Passage du texte:
En raccourci, Germaine Tillion, ce sont trois expériences de jeunesse qui ont fait de sa vie ce qu'elle est devenue. Parmi les toutes premières bachelières de France, cette fille de la bourgeoisie catholique entre à l'université dans les années vingt. C'est là qu'elle rencontre Marcel Mauss, le plus grand nom de l'ethnologie française, intellectuel de haute facture, socialiste et ami de Jean Jaurès. Ses études la conduisent en 1933 en Prusse où elle observe de près la prise du pouvoir par les amis d'Hitler. Ensuite, sa première mission d'ethnologue la conduira dans les Aurès pour étudier les Chaouis. Ne connaissant pratiquement rien de ce sujet, elle s'initie à la langue berbère à l'Ecole des langues orientales (Inalco). En 1940, en plein exode en France, elle entend le discours de Pétain. Républicaine et progressiste, elle avait déjà vu le nazisme à l'œuvre. Elle s'engage alors intensément dans la Résistance au sein du réseau du Musée de l'Homme. Le 13 août 1942, elle est arrêtée, emprisonnée puis déportée en Allemagne. C'est alors l'expérience des camps de la mort. En 1954, au lendemain des premières actions des moudjahidine algériens, elle part en Algérie, à la demande du gouvernement de Pierre Mendès-France.

Consignes:
(A) D'après le texte sur Germaine Tillion, à quelle date est-elle arrêtée ?
(B) Écrivez la suite du texte sur Germaine Tillion, à partir de sa dernière phrase.

Lignes fournies:

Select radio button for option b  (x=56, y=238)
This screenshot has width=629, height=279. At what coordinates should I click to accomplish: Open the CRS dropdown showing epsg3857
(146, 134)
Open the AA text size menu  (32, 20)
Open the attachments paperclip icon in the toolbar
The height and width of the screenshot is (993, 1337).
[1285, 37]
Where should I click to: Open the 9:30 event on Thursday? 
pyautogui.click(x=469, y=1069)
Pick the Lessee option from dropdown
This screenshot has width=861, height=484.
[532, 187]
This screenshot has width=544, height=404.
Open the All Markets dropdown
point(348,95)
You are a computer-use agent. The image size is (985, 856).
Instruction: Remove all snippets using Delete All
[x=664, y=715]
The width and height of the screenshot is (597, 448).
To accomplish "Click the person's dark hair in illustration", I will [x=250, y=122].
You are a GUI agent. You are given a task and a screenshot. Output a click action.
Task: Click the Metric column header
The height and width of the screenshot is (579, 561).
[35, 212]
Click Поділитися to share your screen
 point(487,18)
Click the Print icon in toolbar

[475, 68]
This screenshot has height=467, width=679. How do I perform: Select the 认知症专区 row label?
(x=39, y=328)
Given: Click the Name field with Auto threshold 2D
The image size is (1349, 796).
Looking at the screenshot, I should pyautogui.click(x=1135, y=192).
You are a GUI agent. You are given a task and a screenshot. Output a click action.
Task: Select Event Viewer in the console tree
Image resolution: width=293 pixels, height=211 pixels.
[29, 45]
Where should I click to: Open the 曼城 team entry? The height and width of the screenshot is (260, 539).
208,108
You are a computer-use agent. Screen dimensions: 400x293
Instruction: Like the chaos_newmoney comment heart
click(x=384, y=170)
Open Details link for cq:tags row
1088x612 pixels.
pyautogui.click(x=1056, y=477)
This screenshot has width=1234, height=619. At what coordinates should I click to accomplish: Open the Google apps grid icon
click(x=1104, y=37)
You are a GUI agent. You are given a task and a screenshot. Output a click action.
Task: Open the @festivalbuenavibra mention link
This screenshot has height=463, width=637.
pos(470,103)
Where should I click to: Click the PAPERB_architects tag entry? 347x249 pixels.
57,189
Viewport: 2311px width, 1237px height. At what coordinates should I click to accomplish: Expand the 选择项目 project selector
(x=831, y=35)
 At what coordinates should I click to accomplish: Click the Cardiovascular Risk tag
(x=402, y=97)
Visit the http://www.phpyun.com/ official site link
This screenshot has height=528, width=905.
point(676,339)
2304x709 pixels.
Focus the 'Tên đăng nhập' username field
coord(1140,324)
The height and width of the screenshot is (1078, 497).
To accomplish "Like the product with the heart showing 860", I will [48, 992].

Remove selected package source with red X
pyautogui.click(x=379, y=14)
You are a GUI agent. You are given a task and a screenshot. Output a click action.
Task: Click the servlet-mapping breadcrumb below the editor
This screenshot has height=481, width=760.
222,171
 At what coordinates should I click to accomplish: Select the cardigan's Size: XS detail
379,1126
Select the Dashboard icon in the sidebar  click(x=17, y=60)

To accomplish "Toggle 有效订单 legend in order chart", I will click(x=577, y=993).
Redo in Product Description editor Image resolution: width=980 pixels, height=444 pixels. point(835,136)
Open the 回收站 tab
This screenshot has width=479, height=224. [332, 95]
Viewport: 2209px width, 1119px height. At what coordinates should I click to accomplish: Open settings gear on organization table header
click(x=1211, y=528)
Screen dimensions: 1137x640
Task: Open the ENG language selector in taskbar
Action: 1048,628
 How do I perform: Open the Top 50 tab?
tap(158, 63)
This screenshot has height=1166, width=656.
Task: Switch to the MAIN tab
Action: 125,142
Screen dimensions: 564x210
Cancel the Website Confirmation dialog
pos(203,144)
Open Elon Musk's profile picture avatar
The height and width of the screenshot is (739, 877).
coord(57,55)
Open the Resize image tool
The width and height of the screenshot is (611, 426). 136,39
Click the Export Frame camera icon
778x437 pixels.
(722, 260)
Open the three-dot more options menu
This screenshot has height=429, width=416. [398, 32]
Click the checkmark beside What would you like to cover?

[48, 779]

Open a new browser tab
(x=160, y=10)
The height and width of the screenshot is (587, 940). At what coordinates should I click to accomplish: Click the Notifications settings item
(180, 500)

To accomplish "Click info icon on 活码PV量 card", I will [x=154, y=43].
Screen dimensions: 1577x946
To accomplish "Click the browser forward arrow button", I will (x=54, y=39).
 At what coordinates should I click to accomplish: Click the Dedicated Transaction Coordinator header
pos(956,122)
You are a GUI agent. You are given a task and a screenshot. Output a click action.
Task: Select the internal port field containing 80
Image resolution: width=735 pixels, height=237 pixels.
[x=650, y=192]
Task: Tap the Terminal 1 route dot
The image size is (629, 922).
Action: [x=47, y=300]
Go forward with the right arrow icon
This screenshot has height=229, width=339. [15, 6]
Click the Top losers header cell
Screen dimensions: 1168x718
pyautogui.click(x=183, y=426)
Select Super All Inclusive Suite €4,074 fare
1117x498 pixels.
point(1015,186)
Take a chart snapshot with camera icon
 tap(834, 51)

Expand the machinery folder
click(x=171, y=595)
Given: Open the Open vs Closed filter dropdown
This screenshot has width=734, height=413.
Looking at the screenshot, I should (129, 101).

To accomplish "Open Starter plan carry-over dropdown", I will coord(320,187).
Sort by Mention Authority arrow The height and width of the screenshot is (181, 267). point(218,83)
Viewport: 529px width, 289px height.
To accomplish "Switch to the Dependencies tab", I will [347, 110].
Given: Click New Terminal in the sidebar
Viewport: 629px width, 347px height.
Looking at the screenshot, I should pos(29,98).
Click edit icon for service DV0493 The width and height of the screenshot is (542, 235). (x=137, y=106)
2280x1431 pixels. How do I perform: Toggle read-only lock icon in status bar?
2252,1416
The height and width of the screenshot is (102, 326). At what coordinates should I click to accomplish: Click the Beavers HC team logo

Résultats finaux:
(A) Le 13 août 1942.

(B)
Dans les Aurès, sa première mission a lieu en 1935-1936. Germaine Tillion poursuit ses recherches dans ce qui est la alors la «commune mixte de l'Aurès», avec comme chef-lieu Arris où résident les administrateurs coloniaux. Elle parcourant d'abord la région de Menaâ où se trouvent quelques habitants parlant français, y recueille un grand nombre de contes et légendes. Puis elle s'installe sur le versant sud du djebel Ahmar Khaddou, à Kebach, centre de l'arch des Ouled Abderrahmane. À 70 km d'Arris, il faut plusieurs heures à cheval pour arriver en ces lieux alors très isolés. Kebach se situe dans le douar Tadjemout, aujourd'hui dans la wilaya de Biskra, douar qui regroupe les arch Beni Melkem et Ouled Abderrahmane. Les Ouled Abderrahmane sont des agriculteurs-éleveurs transhumants entre la bordure du Sahara en hiver et les hauteurs des Aurès en été. À Kebach, à mi-chemin, se trouve les guelaa, greniers collectifs où ils conservent les récoltes de blé et surtout d'orge. C'est donc ce groupe qui devient le sujet de sa thèse, qu'en 1938 elle envisage d'intituler Une «République du sud-aurésien».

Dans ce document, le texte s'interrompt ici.